# [Your instructions]
From the passage below on newspaper coverage of waterboarding, extract the words verbatim, starting at "Worse, to justify" and ending at "that it is.".

The Harvard study made no claims about the reason for the change in depiction of waterboarding, but concluded that “the current debate cannot be so divorced from its historical roots.”

“The status quo ante was that waterboarding is torture, in American law, international law, and in the newspapers’ own words,” the students wrote. “Had the papers not changed their coverage, it would still have been called torture. By straying from that established norm, the newspapers imply disagreement with it, despite their claims to the contrary. In the context of their decades-long practice, the newspapers’ sudden equivocation on waterboarding can hardly be termed neutral.”

More Greenwald:

Whether an interrogation technique constitutes “torture” is what determines whether it is prohibited by long-standing international treaties, subject to mandatory prosecution, criminalized under American law, and scorned by all civilized people as one of the few remaining absolute taboos.  But to The New York Times‘ Executive Editor, the demand that torture be so described, and the complaint that the NYT ceased using the term the minute the Bush administration commanded it to, is just tendentious political correctness: nothing more than trivial semantic fixations on a “term of art” by effete leftists.  Rather obviously, it is the NYT itself which is guilty of extreme “political correctness” by referring to torture not as “torture” but with cleansing, normalizing, obfuscating euphemisms such as “the harsh techniques used since the 2001 terrorist attacks” and “intense interrogations.”  Intense.  As Rosen puts it:  “So, Bill Keller, ‘the harsh techniques used since the 2001 terrorist attacks’ is plainspeak and ‘torture’ is PC?  Got it.

Worse, to justify his paper’s conduct, Keller adds “that defenders of the practice of water-boarding, ‘including senior officials of the Bush administration,’ insisted that it did not constitute torture.”  Kudos to Keller for admitting who dictates what his newspaper says and does not say (redolent of how Bush’s summoning of NYT officials to the Oval Office caused the paper to refrain from reporting his illegal NSA program for a full year until after Bush was safely re-elected).  Senior Bush officials said it wasn’t torture; therefore, we had to stop telling our readers that it is.

# [Collected material]
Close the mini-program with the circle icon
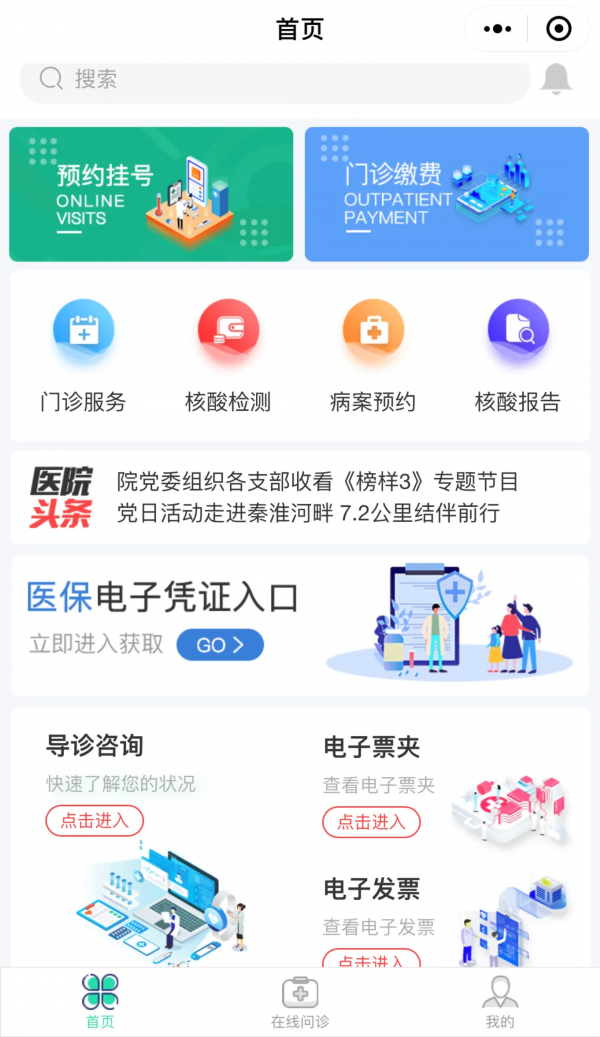click(x=558, y=29)
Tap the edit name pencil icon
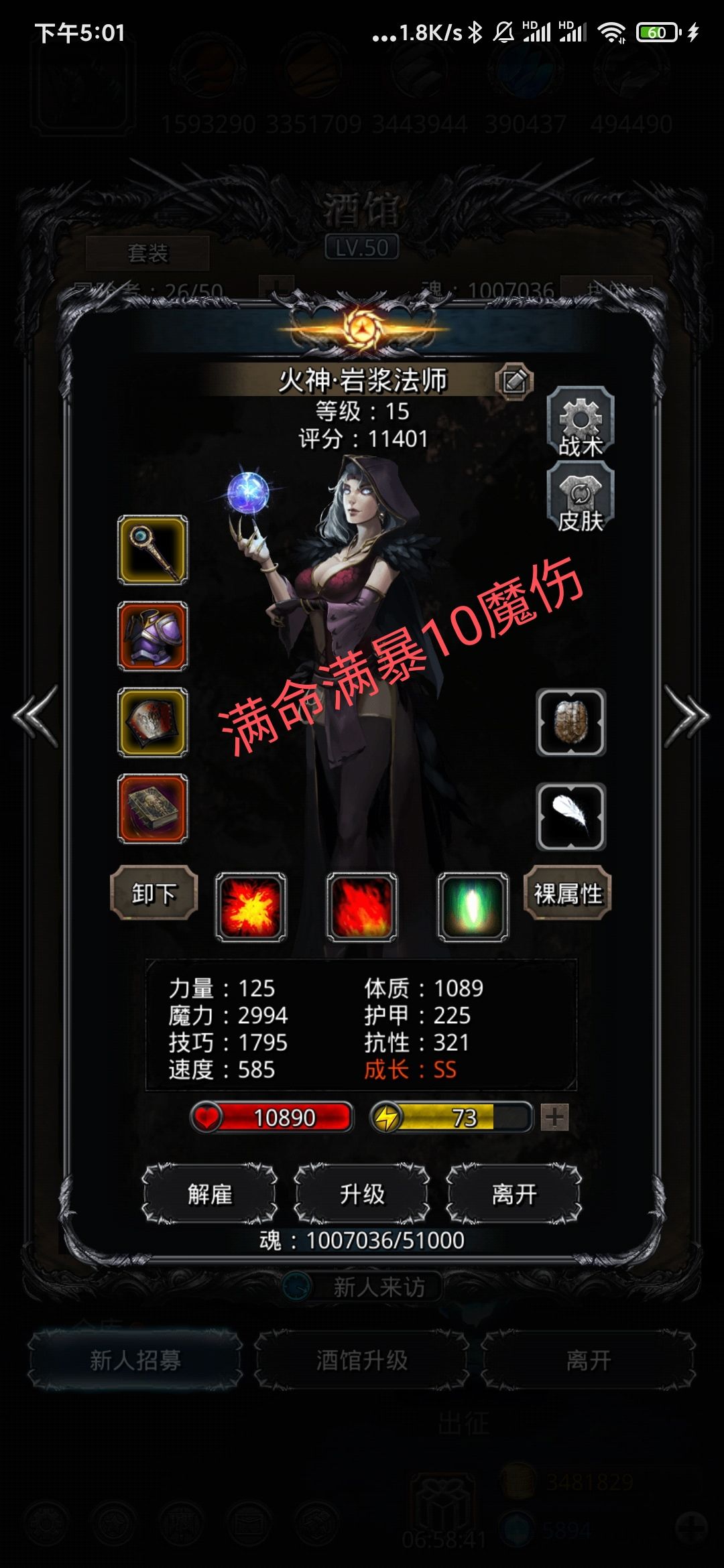This screenshot has height=1568, width=724. point(514,381)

# [Exercise response]
Worse, to justify his paper’s conduct, Keller adds “that defenders of the practice of water-boarding, ‘including senior officials of the Bush administration,’ insisted that it did not constitute torture.”  Kudos to Keller for admitting who dictates what his newspaper says and does not say (redolent of how Bush’s summoning of NYT officials to the Oval Office caused the paper to refrain from reporting his illegal NSA program for a full year until after Bush was safely re-elected).  Senior Bush officials said it wasn’t torture; therefore, we had to stop telling our readers that it is.